Ney Franco, novo técnico do São Paulo - Foto: Divulgação

Ney Franco, novo técnico do São Paulo – Foto: Divulgação

(Colocando o papo em dia, parte 1) Sempre achei que a contratação de Emerson Leão pelo São Paulo era algo, digamos, ilusório. Para mim, o clube ainda procurava um técnico. A renoação de contrato com ele não me fez mudar de ideia. Mas, a chegada de Ney Franco, sim.

Um indício é o período de contrato, até dezembro do ano que vem. Muito diferente dos dois meses propostos – e aceitos – por Leão no primeiro contrato. Claro, tenho certeza que contrato, a maioria das vezes, é feito para ser quebrado, mas, vai saber.

Outro fato são as categorias de base. O clube do Morumbi sempre foi uma espécie de celeiro de bons jogadores, mas muitos não conseguiram se firmar no time principal. Outros, nem foram aproveitados. Com pouco dinheiro no bolso, usar o que é produzido em casa é a única saída. E Ney Franco me parece a escolha certa para isso.
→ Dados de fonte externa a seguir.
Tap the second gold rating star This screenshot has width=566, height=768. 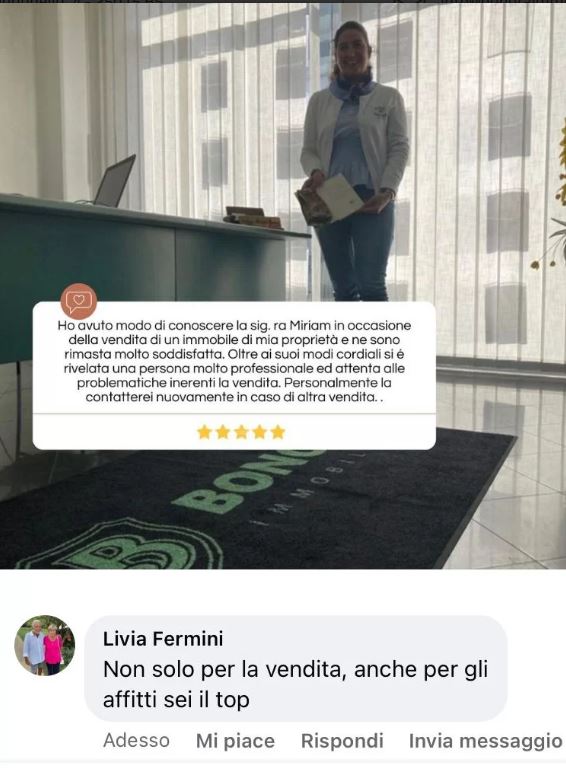[x=222, y=432]
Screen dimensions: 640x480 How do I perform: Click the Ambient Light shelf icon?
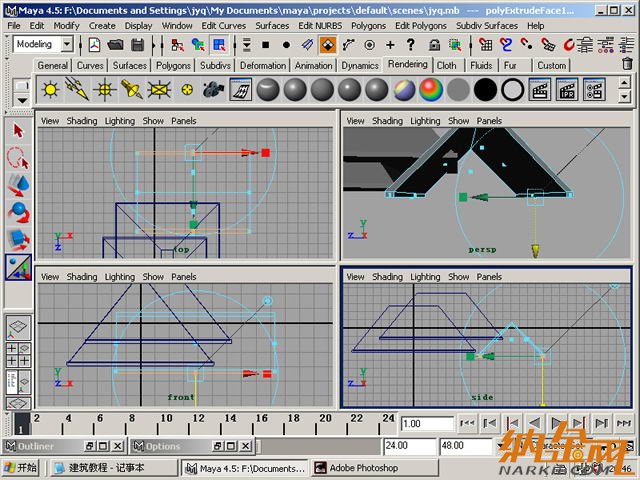49,90
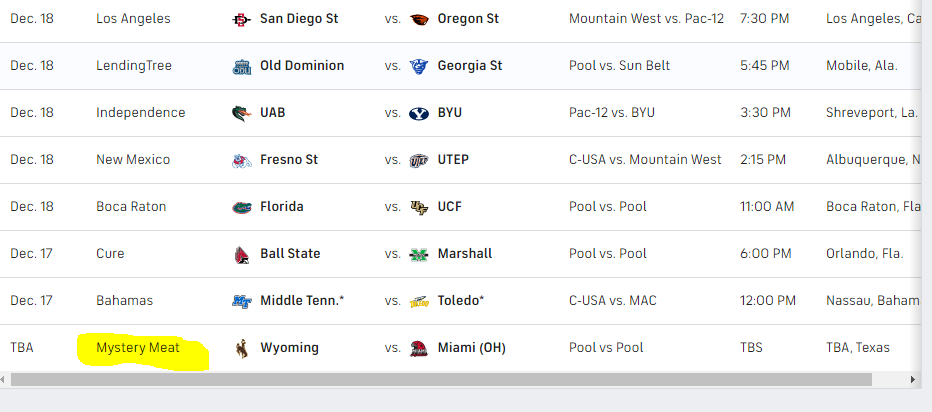Click the Wyoming cowboy logo
Screen dimensions: 932x412
coord(241,348)
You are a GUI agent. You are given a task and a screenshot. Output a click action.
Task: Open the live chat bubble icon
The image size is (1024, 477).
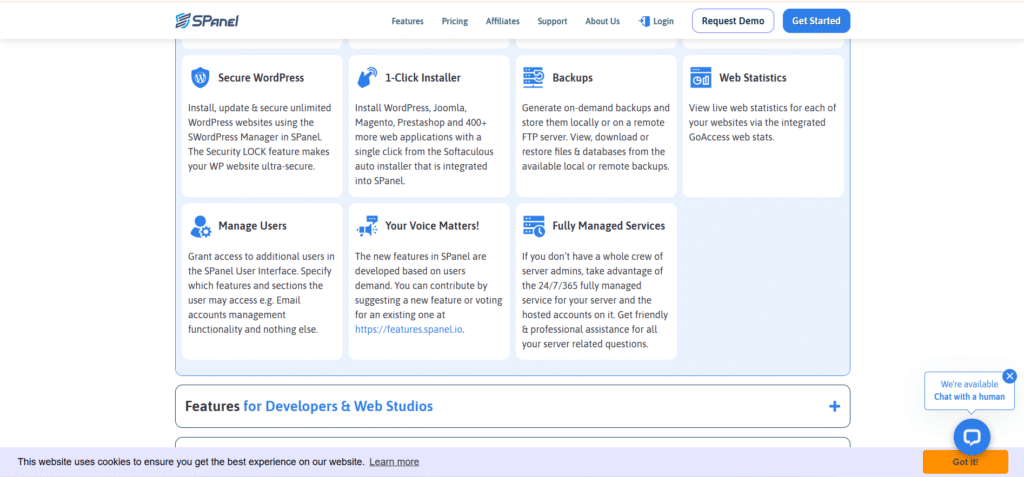coord(971,437)
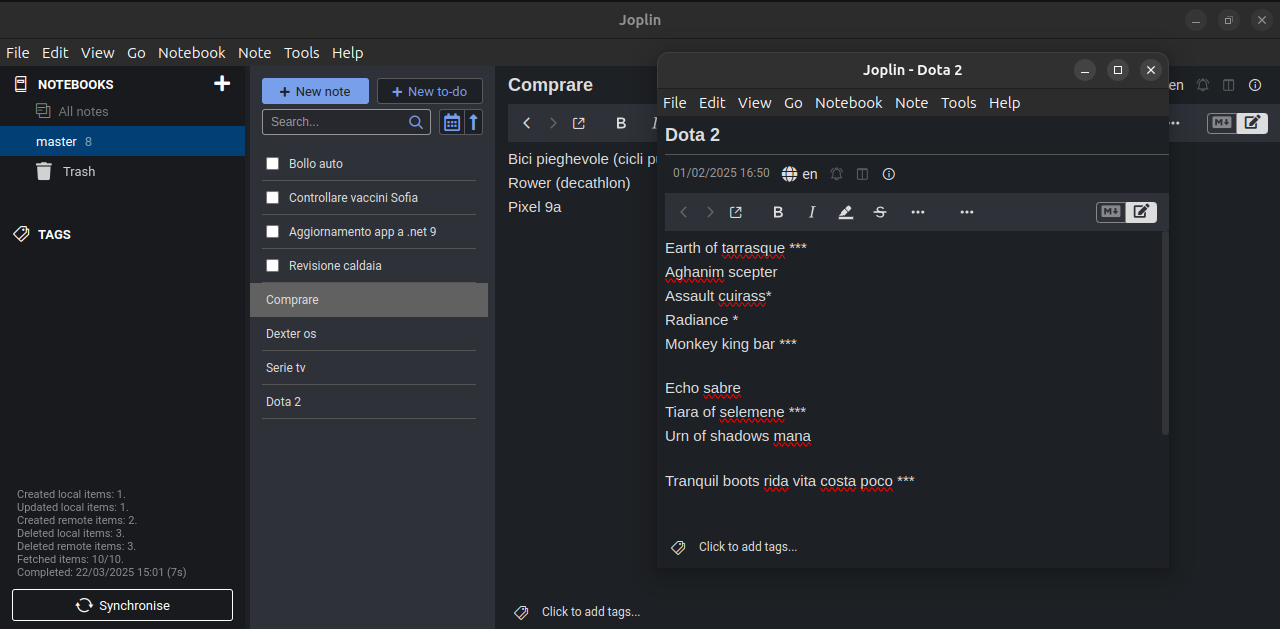Open note properties via the info icon

pos(888,174)
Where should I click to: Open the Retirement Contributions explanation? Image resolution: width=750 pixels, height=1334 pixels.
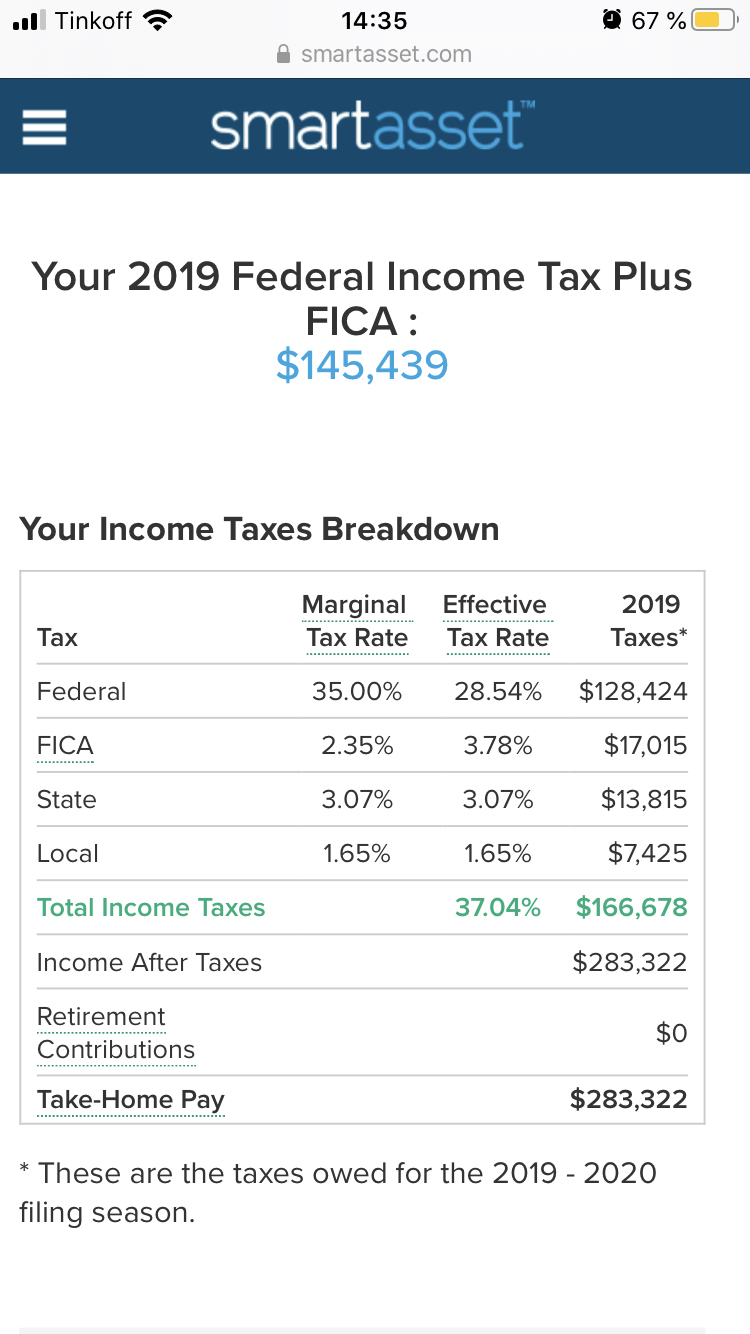point(115,1033)
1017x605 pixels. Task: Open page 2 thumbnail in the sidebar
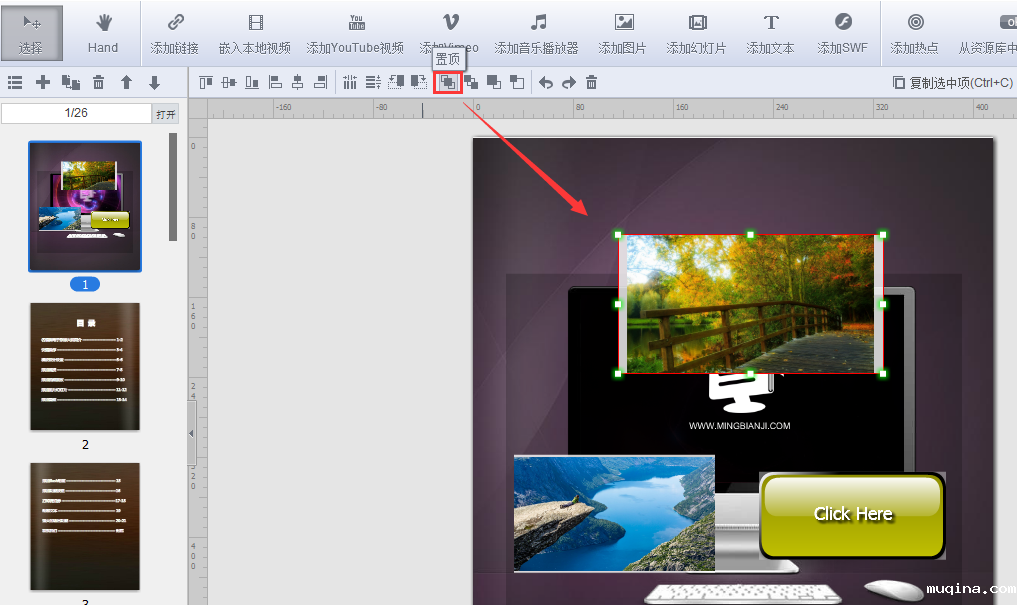click(85, 366)
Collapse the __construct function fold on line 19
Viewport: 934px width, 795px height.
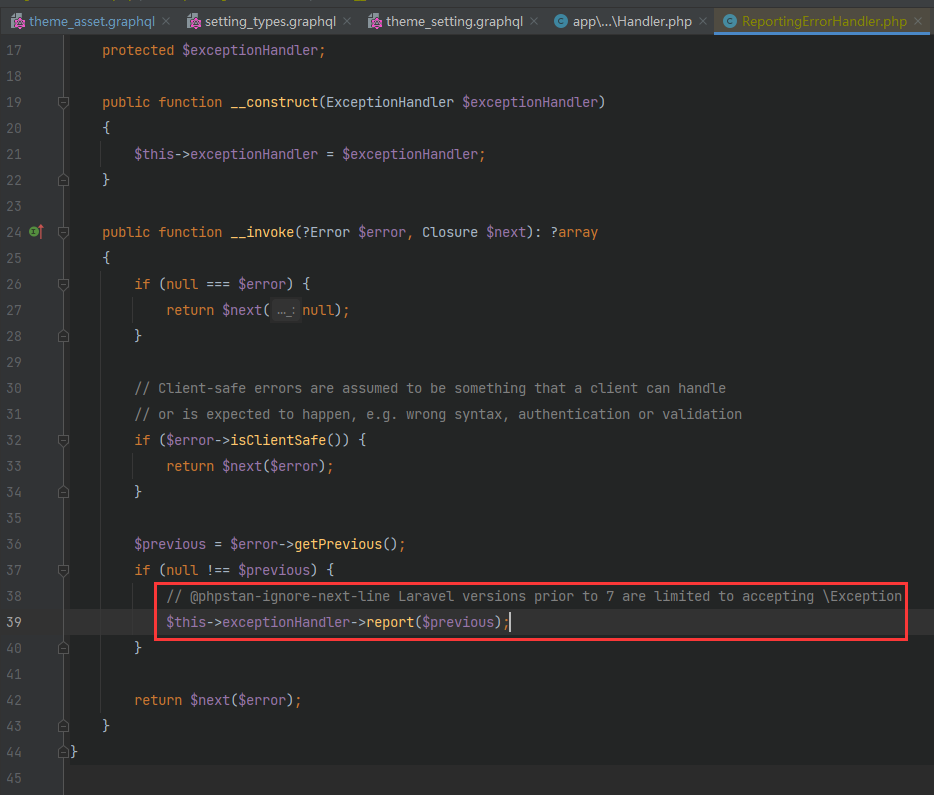64,102
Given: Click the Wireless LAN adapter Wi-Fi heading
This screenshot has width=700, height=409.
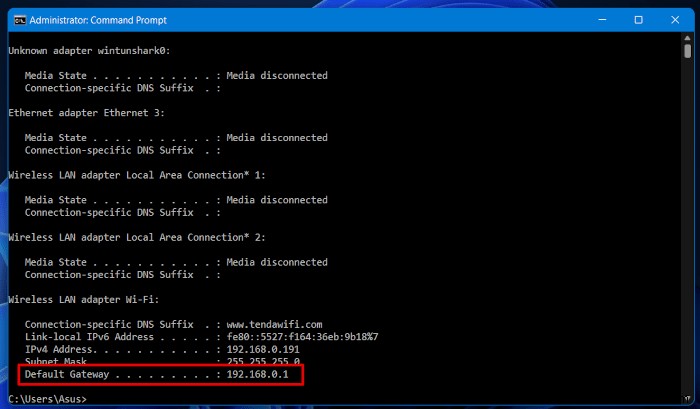Looking at the screenshot, I should click(84, 299).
Aliás, foi com ele que Lucas fez a melhor apresentação de sua carreira, nos 6 a 0 sobre o Uruguai, na última rodada do Sul-Americano Sub-20, em fevereiro do ano passado. O resultado, além do título, levou o Brasil às Olimpíadas de Londres. Naquele dia, o meia-atacante fez chover, marcando três gols e dando dribles e mais dribles. Casemiro e Willian José também estavam naquele time.

Foi com Ney Franco, também, que o Brasil foi campeão mundial sub-20, em agosto de 2011. Bruno Uvini, Casemiro, Willian José e até Henrique formavam aquela equipe. Henrique, hoje emprestado ao Vitória, foi eleito o melhor jogador do mundo. Em sua carreira profissional no São Paulo, foram 14 jogos e 1 gol. Aliás, como profissional, foram 39 partidas, e apenas 6 gols marcados. Apenas para comparar, com Ney, no Mundial, ele foi o artilheiro, com 5 gols em 7 jogos.

Se vai dar certo ou não, o tempo vai dizer. Mas o fato é que, depois de nove meses, o São Paulo, enfim, contrata um técnico. Falta, agora, abrir eleições presidenciais. Aí, sim, o clube terá comando e não mandos e desmandos.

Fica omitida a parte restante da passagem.